*TASK TO COMPLETE*: Restate the following entries exactly. Keep the pictures out.

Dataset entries
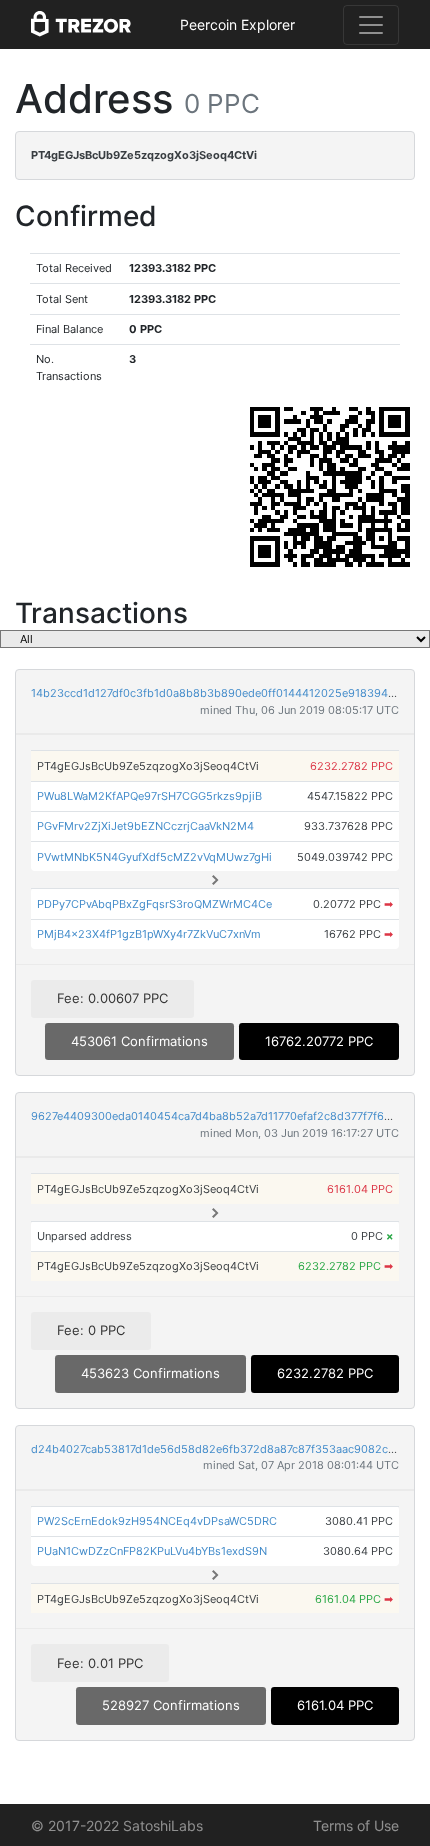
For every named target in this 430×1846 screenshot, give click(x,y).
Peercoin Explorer (237, 24)
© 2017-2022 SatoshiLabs (117, 1825)
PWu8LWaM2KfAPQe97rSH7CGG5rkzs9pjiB (149, 796)
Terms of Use (356, 1825)
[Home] (81, 25)
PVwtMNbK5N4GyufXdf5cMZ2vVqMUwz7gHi (154, 857)
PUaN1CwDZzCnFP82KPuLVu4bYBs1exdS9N (152, 1551)
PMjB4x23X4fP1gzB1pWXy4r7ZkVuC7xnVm (149, 934)
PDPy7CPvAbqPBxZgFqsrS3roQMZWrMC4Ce (154, 904)
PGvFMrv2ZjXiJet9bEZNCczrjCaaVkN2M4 (145, 826)
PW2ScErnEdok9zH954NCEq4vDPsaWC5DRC (157, 1521)
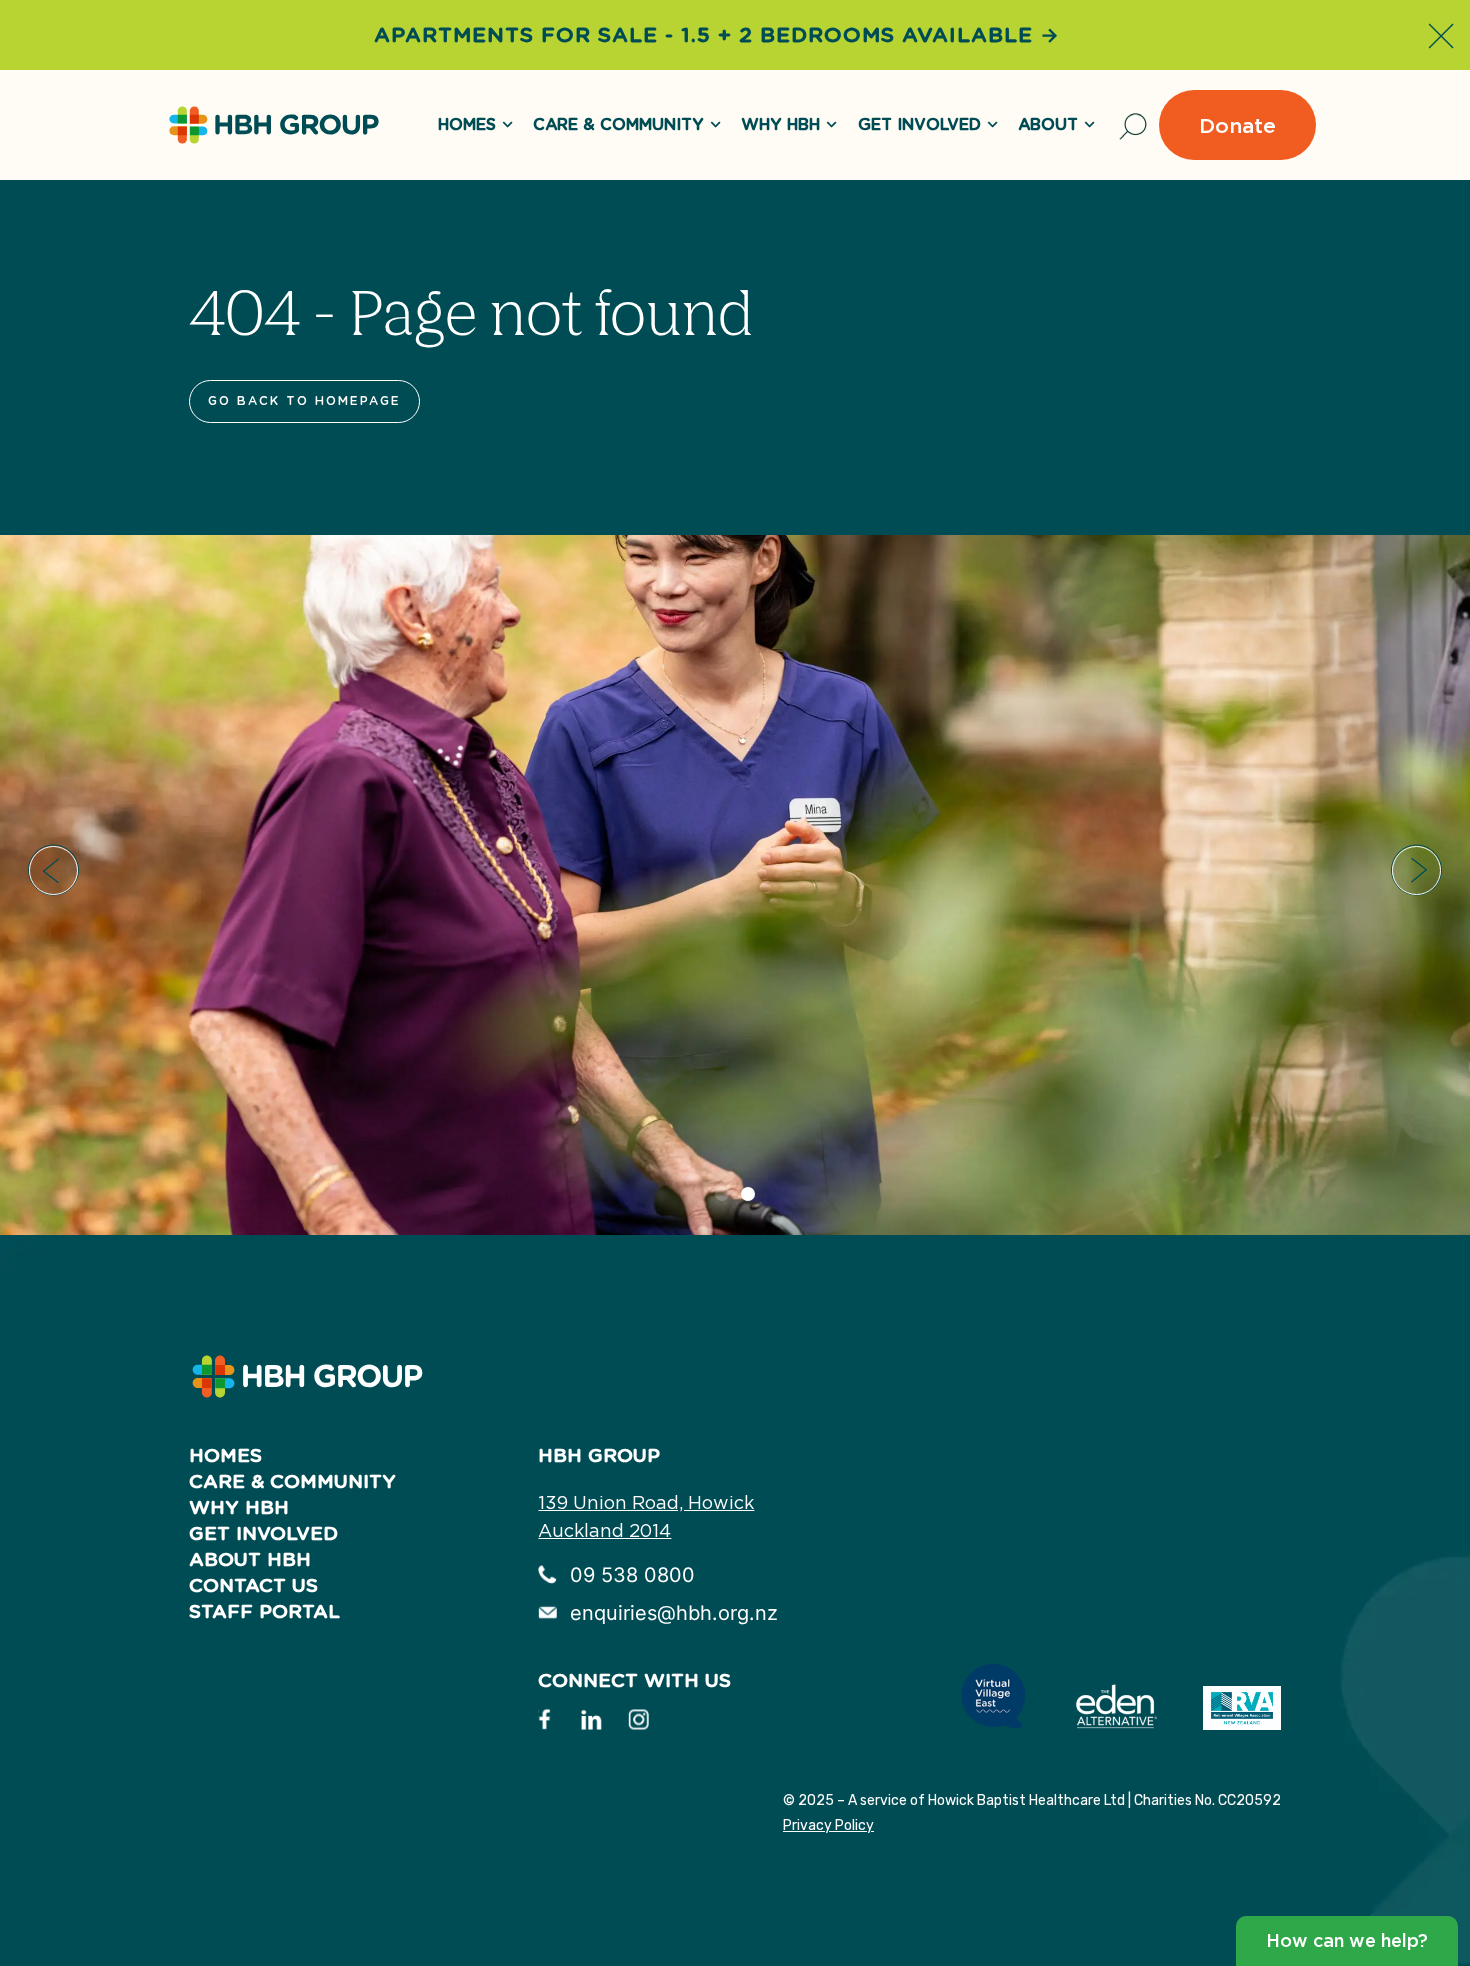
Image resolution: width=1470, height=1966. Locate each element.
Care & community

*WRITTEN SOLUTION*:
For every named target in this 430×1846 screenshot, give click(x,y).
Peercoin Explorer (237, 24)
© 2017-2022 SatoshiLabs (117, 1825)
PWu8LWaM2KfAPQe97rSH7CGG5rkzs9pjiB (149, 796)
Terms of Use (356, 1825)
[Home] (81, 25)
PVwtMNbK5N4GyufXdf5cMZ2vVqMUwz7gHi (154, 857)
PUaN1CwDZzCnFP82KPuLVu4bYBs1exdS9N (152, 1551)
PMjB4x23X4fP1gzB1pWXy4r7ZkVuC7xnVm (149, 934)
PDPy7CPvAbqPBxZgFqsrS3roQMZWrMC4Ce (154, 904)
PGvFMrv2ZjXiJet9bEZNCczrjCaaVkN2M4 (145, 826)
PW2ScErnEdok9zH954NCEq4vDPsaWC5DRC (157, 1521)
Image resolution: width=1470, height=1966. Locate each element.
Care & community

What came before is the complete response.